Metrics.Net makes it relatively simple to visualise the data you’re capturing by providing an HTML5 dashboard. Though I wouldn’t suggest using this as your only means of gathering metrics (as it’s stored in volatile memory) it’s a great way to get started. For more permanent storage of metrics data I would suggest looking into the (currently alpha) support for pushing metrics data into another persistent storage system such as InfluxDb, Graphite or ElasticSearch.

The composition of the dashboard can be configured to some extent through the use of the menus across the top of the dashboard. It’s possible to turn various metrics on and off easily, and to modify the polling interval. From what I can tell it’s just polling the internal state of the gathered metrics, so while it’s not ideal to pull every 200ms, it’s not re-calculating everything – just grabbing the stats.

Metrics.Net also includes the ability to tag and categorise them for reporting purposes. At the time of writing, the dashboard doesn’t support extensive filtering or grouping based on these tags but I suspect this will change in the not-to-distant future.

Integration

While it’s very useful to gather metrics for a single instance of an application, the power of Metrics.Net is probably only really apparent once you start to aggregate the data collected. There a few options here and as mentioned above there’s experimental support for live exporting of the instrumented data into a number of databases specifically designed for this type of thing (InfluxDb, Graphite, ElasticSearch).

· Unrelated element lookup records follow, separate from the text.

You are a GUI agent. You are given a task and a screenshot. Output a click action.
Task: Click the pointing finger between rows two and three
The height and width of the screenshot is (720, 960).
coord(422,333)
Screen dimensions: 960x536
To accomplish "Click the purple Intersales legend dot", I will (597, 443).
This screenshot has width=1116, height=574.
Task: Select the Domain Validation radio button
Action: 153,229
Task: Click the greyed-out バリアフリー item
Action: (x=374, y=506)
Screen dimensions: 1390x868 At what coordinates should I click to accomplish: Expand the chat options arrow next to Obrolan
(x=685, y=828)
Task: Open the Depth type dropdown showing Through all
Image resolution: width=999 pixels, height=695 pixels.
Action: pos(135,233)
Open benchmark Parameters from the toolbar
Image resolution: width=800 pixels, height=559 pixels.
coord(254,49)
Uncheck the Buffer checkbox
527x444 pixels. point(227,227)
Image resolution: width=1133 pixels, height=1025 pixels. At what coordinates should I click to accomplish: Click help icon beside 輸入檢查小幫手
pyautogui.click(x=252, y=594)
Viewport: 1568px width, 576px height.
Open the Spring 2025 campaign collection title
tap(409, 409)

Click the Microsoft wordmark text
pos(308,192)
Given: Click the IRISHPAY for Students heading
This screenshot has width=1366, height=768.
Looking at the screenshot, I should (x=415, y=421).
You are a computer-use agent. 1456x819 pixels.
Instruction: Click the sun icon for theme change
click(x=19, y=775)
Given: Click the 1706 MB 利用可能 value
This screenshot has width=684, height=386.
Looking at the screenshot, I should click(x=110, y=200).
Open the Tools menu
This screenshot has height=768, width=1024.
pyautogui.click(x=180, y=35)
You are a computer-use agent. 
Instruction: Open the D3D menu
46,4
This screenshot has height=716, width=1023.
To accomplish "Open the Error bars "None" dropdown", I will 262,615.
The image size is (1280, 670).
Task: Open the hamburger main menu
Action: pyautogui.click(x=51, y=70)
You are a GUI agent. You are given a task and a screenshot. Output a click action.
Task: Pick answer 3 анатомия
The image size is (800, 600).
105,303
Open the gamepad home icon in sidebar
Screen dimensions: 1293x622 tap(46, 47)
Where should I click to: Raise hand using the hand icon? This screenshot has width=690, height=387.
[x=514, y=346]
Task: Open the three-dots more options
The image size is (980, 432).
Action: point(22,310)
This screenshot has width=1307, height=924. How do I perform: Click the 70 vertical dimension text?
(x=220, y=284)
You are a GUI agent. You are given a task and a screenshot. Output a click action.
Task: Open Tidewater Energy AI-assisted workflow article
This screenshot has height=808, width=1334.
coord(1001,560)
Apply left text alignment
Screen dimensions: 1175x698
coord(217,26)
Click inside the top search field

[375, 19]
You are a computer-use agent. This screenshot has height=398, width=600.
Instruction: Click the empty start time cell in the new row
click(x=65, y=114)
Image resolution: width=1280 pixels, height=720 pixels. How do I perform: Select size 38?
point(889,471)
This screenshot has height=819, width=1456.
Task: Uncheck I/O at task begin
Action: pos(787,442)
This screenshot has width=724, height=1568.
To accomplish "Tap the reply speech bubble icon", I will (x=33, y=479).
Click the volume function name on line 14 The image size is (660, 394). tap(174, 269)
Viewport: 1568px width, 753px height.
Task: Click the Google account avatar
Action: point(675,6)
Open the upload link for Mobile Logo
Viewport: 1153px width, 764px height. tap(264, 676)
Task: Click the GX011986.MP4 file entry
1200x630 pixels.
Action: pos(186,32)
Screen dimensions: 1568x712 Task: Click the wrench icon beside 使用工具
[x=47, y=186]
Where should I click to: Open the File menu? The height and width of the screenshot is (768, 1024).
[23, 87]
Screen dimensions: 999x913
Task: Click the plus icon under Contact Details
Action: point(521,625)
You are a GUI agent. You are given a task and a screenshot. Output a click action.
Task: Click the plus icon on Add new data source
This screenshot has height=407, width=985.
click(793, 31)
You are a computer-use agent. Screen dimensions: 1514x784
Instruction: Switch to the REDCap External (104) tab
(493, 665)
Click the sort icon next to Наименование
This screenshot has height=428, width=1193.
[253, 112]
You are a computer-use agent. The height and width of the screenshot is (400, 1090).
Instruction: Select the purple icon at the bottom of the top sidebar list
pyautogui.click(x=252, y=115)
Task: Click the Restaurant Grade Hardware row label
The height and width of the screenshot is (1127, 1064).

However there is another feature of Metrics.Net which is extremely useful for either aggregating the data, or for integration into your own custom web dashboards. By appending “/json” to the end of your metrics dashboard URL you can receive a json feed of the raw and aggregated data as can be seen below.

Summary

The use of Metrics.Net (or other similar projects) is a great way to quickly increase the supportability of any application (whether cloud-based or not) and the Metrics.Net project in particular is undergoing constant development and improvement with the addition of integration features which will bring it into a more “enterprise” class of library.